Many of the developments and anxieties of the first quarter of 2009 have been attributable to the financial crisis. But other equally significant causes are also reshaping the square peg of insurance products and the round hole into which they are supposed to fit.
The first is the long heralded arrival of the boomers and their changed investment tolerance and focus: they wanted products suited to retirement and their concern about outliving their assets. The inevitable answer was products with guarantees.
Creative variable annuity issuers responded with a proliferation of guaranteed accumulation, income and withdrawal benefits, with and without lifetime guarantees.

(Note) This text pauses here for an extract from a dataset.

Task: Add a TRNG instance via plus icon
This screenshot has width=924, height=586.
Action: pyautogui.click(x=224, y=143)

These and other products, such as synthetic annuities, entail a degree of innovation that made the old clich? of variable insurance products being the square peg to be fitted into the round hole of federal securities regulation seem to be an inadequate metaphor.

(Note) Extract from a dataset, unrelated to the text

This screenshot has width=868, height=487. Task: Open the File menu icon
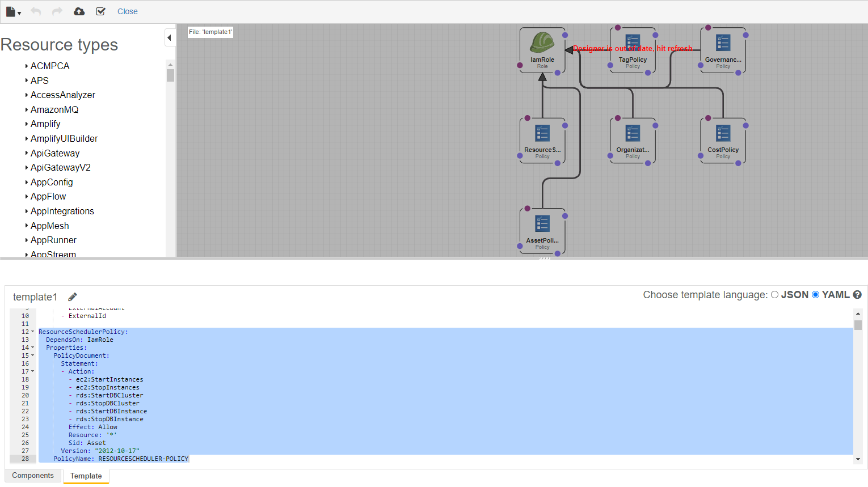(12, 11)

The financial turmoil as a backdrop to these innovations called for a more fitting metaphor–such as, a newly shaped peg in an ever morphing shaped hole.
Insurers, as they should, took a look at the pricing of the guarantees and their line of reinsurance for these guarantees. Sound management dictated a variety of responses: repricing, termination of certain guarantee benefits, offerings of differing benefits, and other techniques. All of this was done to respond to the financial turmoil, meet state law mandated capital requirements, as well as realize a legitimate level of profitability.

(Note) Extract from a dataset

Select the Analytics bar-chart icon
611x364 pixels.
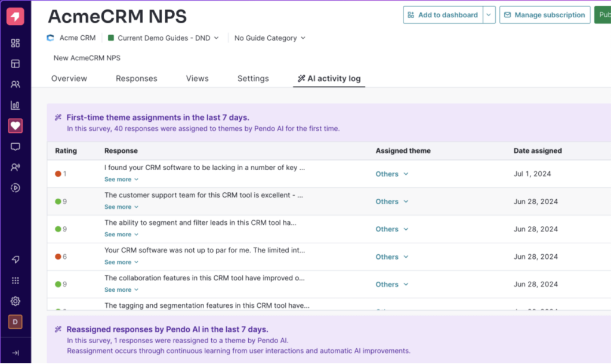(x=15, y=104)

The Securities and Exchange Commission's historic interaction with insurance has focused on assumption of investment risk by owners as the essence of variable annuities. The staff has had no framework for the risk management goals and mandates of insurance.
Example: As the now-closed annual update season evidenced, the staff has been hard pressed to deal with whether the SEC or the registrant needs to rely on Rule 485(a), 485(b), or 497. Thus, the SEC seems to have thought that the staff needed to review the changes described above. The usual SEC staff statement that it is the registrant's obligation to determine which rule to rely upon was lost.
The SEC staff has ignored the usual standards of material fundamental disclosure and material non-fundamental disclosure. It would appear that the staff's unfamiliarity with the heart of insurance and the newer guaranteed benefits started even before the financial turmoil took hold.
The SEC staff began and is continuing to attempt to reverse the practice of decades and create an almost irrebutable presumption that the filing of Securities Exchange Act of 1934 reports (10K, 10Q, etc.) is required of depositors of variable insurance products (the insurance companies), absent reliance on newly adopted Rule 12h-7.